= TASK GOAL =
Read the data, and whenever a line holds the word "label", report that line.

Segment Start: GIVEN ENTRIES

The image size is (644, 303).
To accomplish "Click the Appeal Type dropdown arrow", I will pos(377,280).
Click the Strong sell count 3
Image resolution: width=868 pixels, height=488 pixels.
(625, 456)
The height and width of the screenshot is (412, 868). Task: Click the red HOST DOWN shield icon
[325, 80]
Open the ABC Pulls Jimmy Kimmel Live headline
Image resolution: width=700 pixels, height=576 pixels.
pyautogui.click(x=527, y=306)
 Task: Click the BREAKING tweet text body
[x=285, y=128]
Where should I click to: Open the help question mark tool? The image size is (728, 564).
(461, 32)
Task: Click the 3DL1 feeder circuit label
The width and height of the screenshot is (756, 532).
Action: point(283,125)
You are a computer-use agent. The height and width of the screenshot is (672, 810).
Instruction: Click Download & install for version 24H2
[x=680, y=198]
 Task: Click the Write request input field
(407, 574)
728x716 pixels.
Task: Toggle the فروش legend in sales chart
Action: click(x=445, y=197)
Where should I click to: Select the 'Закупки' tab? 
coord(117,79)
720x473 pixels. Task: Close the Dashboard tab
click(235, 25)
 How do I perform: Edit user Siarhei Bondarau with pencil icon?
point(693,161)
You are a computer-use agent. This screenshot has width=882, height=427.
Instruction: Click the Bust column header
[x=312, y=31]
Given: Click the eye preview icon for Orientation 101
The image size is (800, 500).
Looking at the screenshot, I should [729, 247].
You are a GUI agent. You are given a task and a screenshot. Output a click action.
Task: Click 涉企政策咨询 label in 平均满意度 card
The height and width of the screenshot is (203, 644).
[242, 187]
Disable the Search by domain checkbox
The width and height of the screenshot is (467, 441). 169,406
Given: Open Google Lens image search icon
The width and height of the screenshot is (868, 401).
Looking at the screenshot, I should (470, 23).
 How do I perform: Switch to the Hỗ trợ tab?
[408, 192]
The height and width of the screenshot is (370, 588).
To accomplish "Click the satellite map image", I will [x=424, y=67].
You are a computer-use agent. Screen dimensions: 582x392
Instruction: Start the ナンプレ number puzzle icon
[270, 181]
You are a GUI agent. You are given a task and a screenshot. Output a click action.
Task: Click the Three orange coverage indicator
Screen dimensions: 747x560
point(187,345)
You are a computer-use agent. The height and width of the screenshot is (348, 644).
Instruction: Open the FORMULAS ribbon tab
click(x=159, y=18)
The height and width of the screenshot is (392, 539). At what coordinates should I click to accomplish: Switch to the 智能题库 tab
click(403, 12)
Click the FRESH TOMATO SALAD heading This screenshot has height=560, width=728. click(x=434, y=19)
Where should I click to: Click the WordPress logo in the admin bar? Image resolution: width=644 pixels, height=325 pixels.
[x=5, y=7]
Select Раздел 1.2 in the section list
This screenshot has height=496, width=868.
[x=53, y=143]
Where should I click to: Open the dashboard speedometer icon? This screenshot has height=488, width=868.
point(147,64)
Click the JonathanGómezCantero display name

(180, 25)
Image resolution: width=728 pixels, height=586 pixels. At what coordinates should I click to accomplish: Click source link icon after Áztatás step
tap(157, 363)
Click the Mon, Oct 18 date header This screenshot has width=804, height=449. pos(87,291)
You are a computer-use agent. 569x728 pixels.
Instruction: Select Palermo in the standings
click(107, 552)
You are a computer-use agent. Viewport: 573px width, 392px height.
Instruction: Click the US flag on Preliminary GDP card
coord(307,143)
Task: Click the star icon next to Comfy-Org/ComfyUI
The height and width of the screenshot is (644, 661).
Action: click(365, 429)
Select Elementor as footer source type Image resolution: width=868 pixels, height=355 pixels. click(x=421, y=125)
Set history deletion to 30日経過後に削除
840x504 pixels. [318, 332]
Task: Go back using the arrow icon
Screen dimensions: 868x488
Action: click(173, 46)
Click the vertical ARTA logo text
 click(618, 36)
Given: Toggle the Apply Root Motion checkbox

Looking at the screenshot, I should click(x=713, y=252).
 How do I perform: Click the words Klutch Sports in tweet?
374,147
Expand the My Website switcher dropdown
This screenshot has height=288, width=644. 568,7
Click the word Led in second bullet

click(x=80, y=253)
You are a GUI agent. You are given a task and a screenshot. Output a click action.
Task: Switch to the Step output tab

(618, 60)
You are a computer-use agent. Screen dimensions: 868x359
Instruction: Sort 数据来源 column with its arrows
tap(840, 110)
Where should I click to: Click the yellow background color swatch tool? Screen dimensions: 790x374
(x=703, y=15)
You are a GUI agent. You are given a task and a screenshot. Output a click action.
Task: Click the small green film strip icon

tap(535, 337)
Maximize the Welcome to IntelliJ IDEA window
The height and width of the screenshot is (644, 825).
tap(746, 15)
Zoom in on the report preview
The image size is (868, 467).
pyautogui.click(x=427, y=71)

Segment End: GIVEN ENTRIES

= WRITTEN RESPONSE =
Task: Click the 3DL1 feeder circuit label
Task: Click 涉企政策咨询 label in 平均满意度 card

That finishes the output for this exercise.